Paul Howard: ‘Ross O’Carroll-Kelly was born out of anger’

The author discussed comedic gold and the origins of Ross at The Irish Times Winter Nights Festival

Paul Howard stands next to a statue of Ross O’Carroll-Kelly in Dublin. “I set out to make him the most hateful character in the books.” Photograph Nick Bradshaw

Paul Howard stands next to a statue of Ross O’Carroll-Kelly in Dublin. “I set out to make him the most hateful character in the books.” Photograph Nick Bradshaw

 

Patrick Freyne begins his Irish Times Winter Nights Festival interview with journalist, author and Ross O’Carroll-Kelly creator Paul Howard by discussing formative comedy influences, “because most people who are into comedy are very nerdy obsessives”.

As a youngster, Howard loved “very, very English classics”.

“The things I loved were Blackadder, and Only Fools and Horses, and I had a cassette tape of Billy Connolly, and a Victoria Wood live show,” Howard recalls.

The Irish Times Winter Nights Festival – supported by Peugeot – is a series of online talks taking place each evening this week, until Friday, January 29th.

Irish Times writer Patrick Freyne and Paul Howard, creator of Ross O’Carroll-Kelly, during The Irish Times Winter Nights Festival on Tuesday
Irish Times writer Patrick Freyne and Paul Howard, creator of Ross O’Carroll-Kelly, during The Irish Times Winter Nights Festival on Tuesday

Both Howard and Freyne agree that there is plenty of comedic gold to be mined from the unreliable narrators within comedy, like Ross O’Carroll-Kelly.

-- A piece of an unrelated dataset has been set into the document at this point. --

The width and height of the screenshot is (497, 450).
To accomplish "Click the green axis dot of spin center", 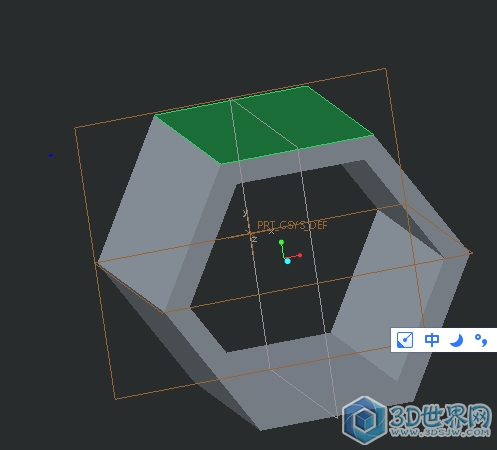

Freyne cites Adrian Mole, in which “his version of reality versus his version that the reader can see are two different things”.

Adds Howard: “It’s interesting because my favourite characters like Alan Partridge, David Brent, Larry David and Basil Fawlty – they’re funny because their sense of themselves is so at odds with the reality of who they are.”

Howard and Freyne note that they moved around a lot in childhood – the former, from the UK to Ballybrack in Dublin, the latter from Cork to Kildare – and this in turn shaped their respective senses of humour.

“I like to think that sort of contributed to my sense of myself as an outsider, somebody who just sort of stood back and watched things happen, rather than, you know, participate in them,” Howard notes.

Paul Howard during The Irish Times Winter Nights Festival on Tuesday
Paul Howard during The Irish Times Winter Nights Festival on Tuesday

Howard also mentions the origins of Ross O’Carroll-Kelly, the fictional Dublin southsider behind his hugely successful and longstanding Irish Times column.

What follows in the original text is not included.